**WHAT TO WORK ON**
Convert each line of the entries below into a JSON list of strings, one string per line, with blank lines omitted. Exclude the pictures from the list.

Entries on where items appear
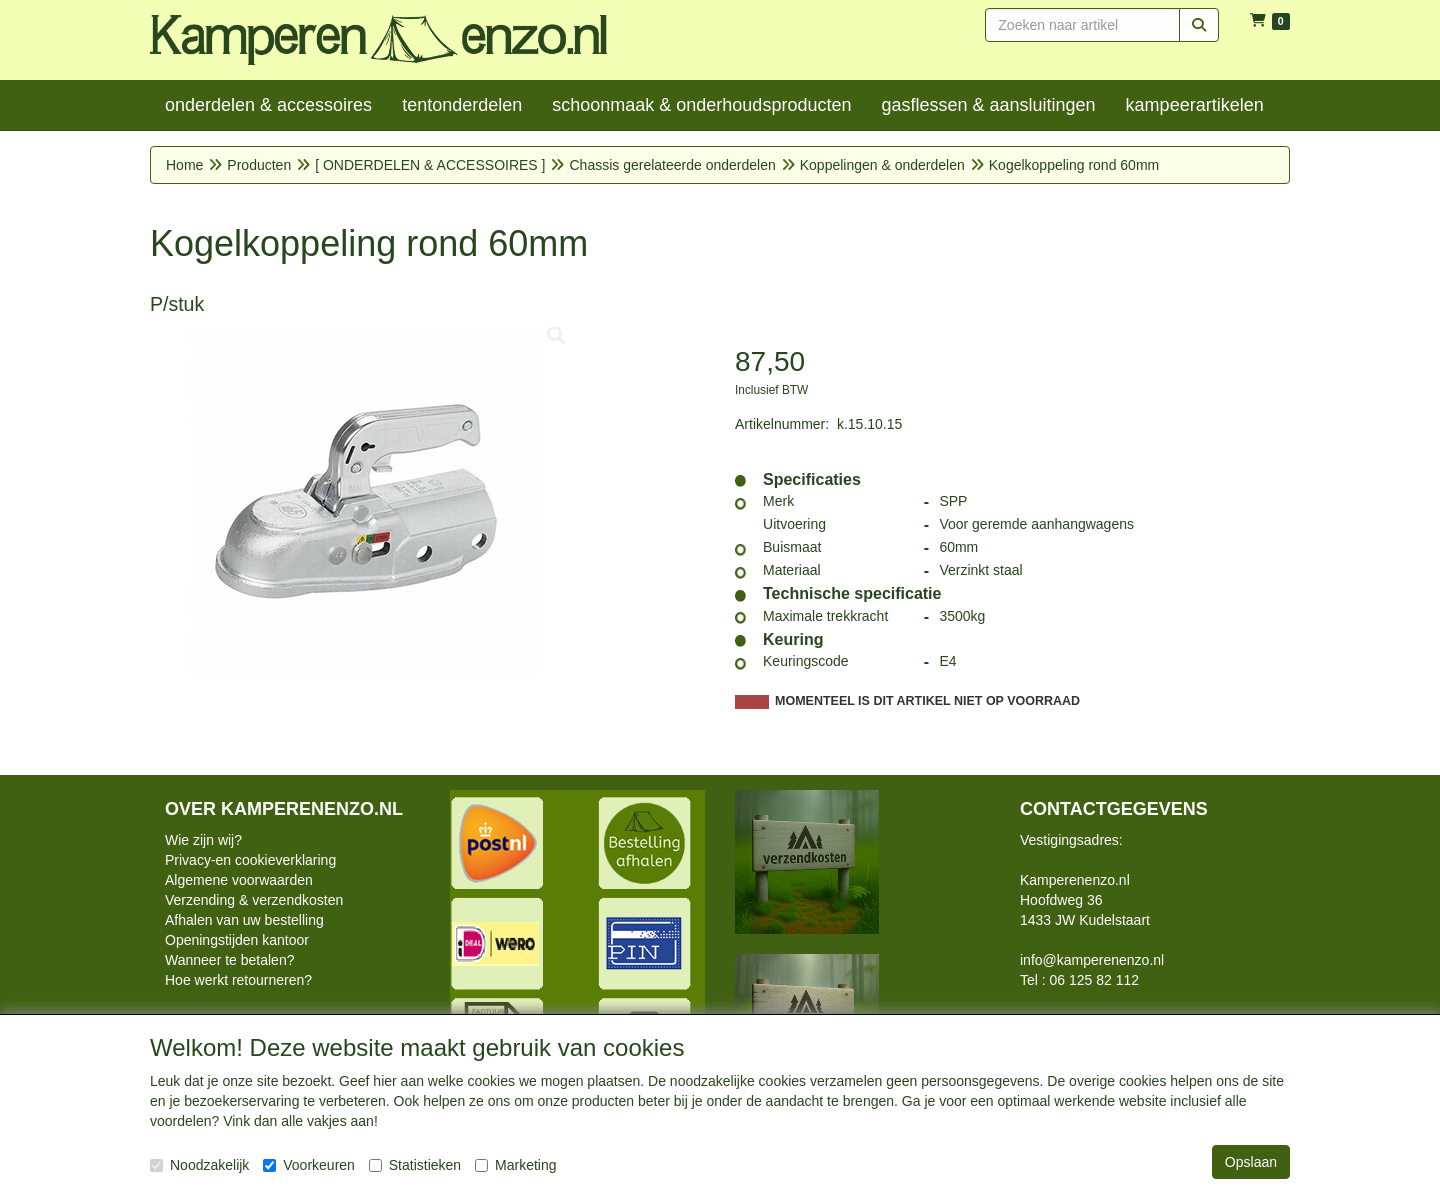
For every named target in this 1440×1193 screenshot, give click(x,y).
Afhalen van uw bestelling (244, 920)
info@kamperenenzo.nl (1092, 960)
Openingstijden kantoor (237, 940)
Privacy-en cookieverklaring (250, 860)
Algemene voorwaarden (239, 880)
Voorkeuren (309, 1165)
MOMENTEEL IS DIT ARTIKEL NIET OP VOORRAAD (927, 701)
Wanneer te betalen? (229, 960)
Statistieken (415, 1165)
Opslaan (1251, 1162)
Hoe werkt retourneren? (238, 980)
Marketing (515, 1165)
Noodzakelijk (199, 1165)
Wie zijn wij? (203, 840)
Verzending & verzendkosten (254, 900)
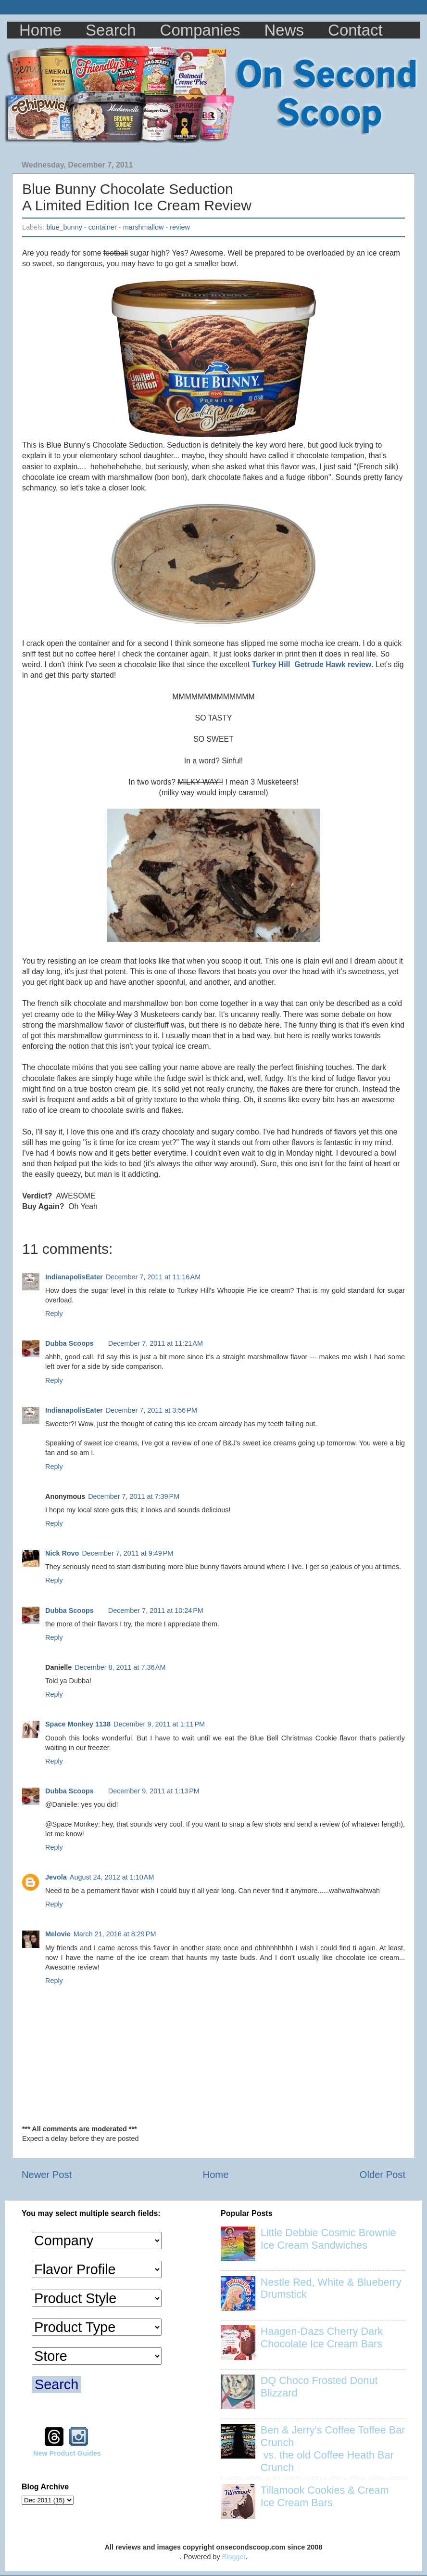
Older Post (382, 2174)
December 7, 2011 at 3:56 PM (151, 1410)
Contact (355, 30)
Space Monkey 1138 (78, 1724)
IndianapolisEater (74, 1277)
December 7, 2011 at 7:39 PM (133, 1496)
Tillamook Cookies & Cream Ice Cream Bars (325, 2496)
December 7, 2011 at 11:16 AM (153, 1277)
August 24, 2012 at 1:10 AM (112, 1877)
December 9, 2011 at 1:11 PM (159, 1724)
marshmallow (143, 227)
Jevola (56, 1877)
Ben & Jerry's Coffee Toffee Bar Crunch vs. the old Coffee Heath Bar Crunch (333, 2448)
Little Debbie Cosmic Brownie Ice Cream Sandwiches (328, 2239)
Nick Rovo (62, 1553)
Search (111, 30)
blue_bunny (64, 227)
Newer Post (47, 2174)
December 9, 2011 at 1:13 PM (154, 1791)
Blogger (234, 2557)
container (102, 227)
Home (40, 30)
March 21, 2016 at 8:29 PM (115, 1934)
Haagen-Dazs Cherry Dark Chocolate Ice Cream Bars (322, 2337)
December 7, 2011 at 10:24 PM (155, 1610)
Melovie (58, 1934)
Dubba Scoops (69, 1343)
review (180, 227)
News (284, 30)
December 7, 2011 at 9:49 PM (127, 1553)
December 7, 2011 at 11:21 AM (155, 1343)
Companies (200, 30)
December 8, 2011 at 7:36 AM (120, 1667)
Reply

**ANSWER TO THE PROBLEM**
[
  "For every named target in this 1440×1193 screenshot, give click(x,y).",
  "Afhalen van uw bestelling (244, 920)",
  "info@kamperenenzo.nl (1092, 960)",
  "Openingstijden kantoor (237, 940)",
  "Privacy-en cookieverklaring (250, 860)",
  "Algemene voorwaarden (239, 880)",
  "Voorkeuren (309, 1165)",
  "MOMENTEEL IS DIT ARTIKEL NIET OP VOORRAAD (927, 701)",
  "Wanneer te betalen? (229, 960)",
  "Statistieken (415, 1165)",
  "Opslaan (1251, 1162)",
  "Hoe werkt retourneren? (238, 980)",
  "Marketing (515, 1165)",
  "Noodzakelijk (199, 1165)",
  "Wie zijn wij? (203, 840)",
  "Verzending & verzendkosten (254, 900)",
  "Older Post (382, 2174)",
  "December 7, 2011 at 3:56 PM (151, 1410)",
  "Contact (355, 30)",
  "Space Monkey 1138 (78, 1724)",
  "IndianapolisEater (74, 1277)",
  "December 7, 2011 at 7:39 PM (133, 1496)",
  "Tillamook Cookies & Cream Ice Cream Bars (325, 2496)",
  "December 7, 2011 at 11:16 AM (153, 1277)",
  "August 24, 2012 at 1:10 AM (112, 1877)",
  "December 9, 2011 at 1:11 PM (159, 1724)",
  "marshmallow (143, 227)",
  "Jevola (56, 1877)",
  "Ben & Jerry's Coffee Toffee Bar Crunch vs. the old Coffee Heath Bar Crunch (333, 2448)",
  "Little Debbie Cosmic Brownie Ice Cream Sandwiches (328, 2239)",
  "Nick Rovo (62, 1553)",
  "Search (111, 30)",
  "blue_bunny (64, 227)",
  "Newer Post (47, 2174)",
  "December 9, 2011 at 1:13 PM (154, 1791)",
  "Blogger (234, 2557)",
  "container (102, 227)",
  "Home (40, 30)",
  "March 21, 2016 at 8:29 PM (115, 1934)",
  "Haagen-Dazs Cherry Dark Chocolate Ice Cream Bars (322, 2337)",
  "December 7, 2011 at 10:24 PM (155, 1610)",
  "Melovie (58, 1934)",
  "Dubba Scoops (69, 1343)",
  "review (180, 227)",
  "News (284, 30)",
  "December 7, 2011 at 9:49 PM (127, 1553)",
  "December 7, 2011 at 11:21 AM (155, 1343)",
  "Companies (200, 30)",
  "December 8, 2011 at 7:36 AM (120, 1667)",
  "Reply"
]